A critical shortage of forensic pathologists may be undermining efforts to advance criminal justice and public health across the country, as officials don’t always have the resources they need to effectively determine how people died.
The issue of forensic pathology is back in the news thanks to the ongoing outrage surrounding the death of Mike Brown, an unarmed teen who was shot multiple times by a police officer in Ferguson, MO. Since the details about Brown’s death and the police officer’s conduct are in dispute, a lot of attention has been focused on the physical evidence. An independent autopsy — prepared by a well-known medical examiner who also examined the bodies of President John F. Kennedy and Dr. Martin Luther King Jr. — was released on Sunday, revealing that Brown was struck at least six times. A county autopsy has also been conducted, while a federal autopsy remains ongoing.
It’s not unusual to expedite autopsies for public figures, or to hire independent pathologists to conduct additional investigations in cases that are fraught with controversy. But for everyday Americans, autopsies are becoming increasingly rare.
The national autopsy rate is at about 8.5 percent of deaths, a rate that experts in the field consider to be “miserably low.” While autopsies used to be performed on about half of the people who died in hospitals, data from the Centers for Disease Control and Prevention (CDC) shows they’re conducted on fewer than five percent of those patients today. According to an extensive ProPublica and NPR investigation into death records, hospitals are shying away from these types of reports because they’re worried about malpractice suits.

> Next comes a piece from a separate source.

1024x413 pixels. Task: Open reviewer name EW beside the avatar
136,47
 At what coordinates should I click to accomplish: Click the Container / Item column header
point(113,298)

That leaves the process of conducting autopsies to medical examiners who are certified as forensic pathologists. But, according a recent report from a scientific working group under the Justice Department, there simply aren’t enough forensic pathologists to keep up with the demand. The report estimated that the United States needs about 1,000 pathologists across the country — but we currently only have about 500 practicing full-time. That leaves some parts of the country, and particularly rural areas, without a nearby expert who can examine a dead body.
“The question then is, how far do they have to transport those bodies?” Dr. Randy Hanzlick, the chief medical examiner in Fulton County, GA and the vice chairman of the group that prepared the report, told ThinkProgress in an interview. “And are they making decisions based on body transport costs, and not sending out cases that need to be autopsied?”
Plus, the shortage of forensic examiners means that the people who do work in the field are overextended. State medical examiner’s offices are already plagued with massive backlogs for death certificates, and they may simply not have time to do many autopsies. The huge number of cases also makes it hard to attract potential employees who could help handle some of the work.
According to Hanzlick, there isn’t much data about the scope of the missed opportunities that arise from failing to do an autopsy. But there are several anecdotal cases illustrating what can happen when resources are stretched too thin.
In Maricopa County, AZ, a judge was forced to drop charges against a couple indicted in the death of a two-year-old girl because the medical examiner’s office couldn’t provide the forensic evidence by the statutory deadline. In Mountain Mesa, CA, a 76-year-man appeared to have died of natural causes, but a re-examination of his case revealed his death was actually brought on by mismanaged care and particularly strong antipsychotic drugs that can be dangerous in seniors. The New Orleans police department has been plagued with issues arising from incomplete autopsies, even in cases where there there was clearly foul play. And Hanzlick recalls a drowning case in his home state of Georgia from a couple of years back; no autopsy was conducted because the coroner thought the case looked like a routine accident, but the parents of the victim eventually came forward with some evidence that suggested otherwise.
“Sometimes it’s not so much a matter of determining only the cause and manner of death, but also trying to clarify the circumstances of death,” Hanzlick said. “Say, for example, you have someone that looks like they overdosed on their medications, and all you do is draw toxicology and do an external exam. You get their toxicology back and find out that they died of valium poisoning. But it would help confirm it was a suicide if you also did an autoposy and found 25 pills in the stomach.”
“People will take things at face value — this looks like a drug overdose, or a gunshot wound, or a suicide — and just do a basic routine that doesn’t really answer some of these other questions that come up,” he continued.
Although most Americans may associate forensic pathology with the crime labs on shows like CSI, autopsies aren’t only used to solve murders. There are several public health reasons why it may make sense to figure out more information about how someone died. Autopsies can provide families with more information about their loved ones’ health and potentially alert them to conditions that may be hereditary. They can help determine whether dangerous consumer products are causing deaths, or how communicable diseases are spreading. Plus, they can ultimately lead to better medicine by helping hospitals figure out whether they performed procedures accurately.
“The only place to get information about diseases and conditions that are running around in the public, causing morbidity or mortality, is basically through the medical examiner and coroner system,” Hanzlick noted. “It does provide information that can help assess the health of the population.”
Some federal groups have taken up the issue of the forensic pathologist shortage. The National Commission on Forensic Science was formed in 2013 to work on improving the issues in this field. The forensic community already has some recommendations: making forensic pathology more visible in medical schools, increasing salaries to make them more competitive with the rest of the medical field, and creating more training programs across the country.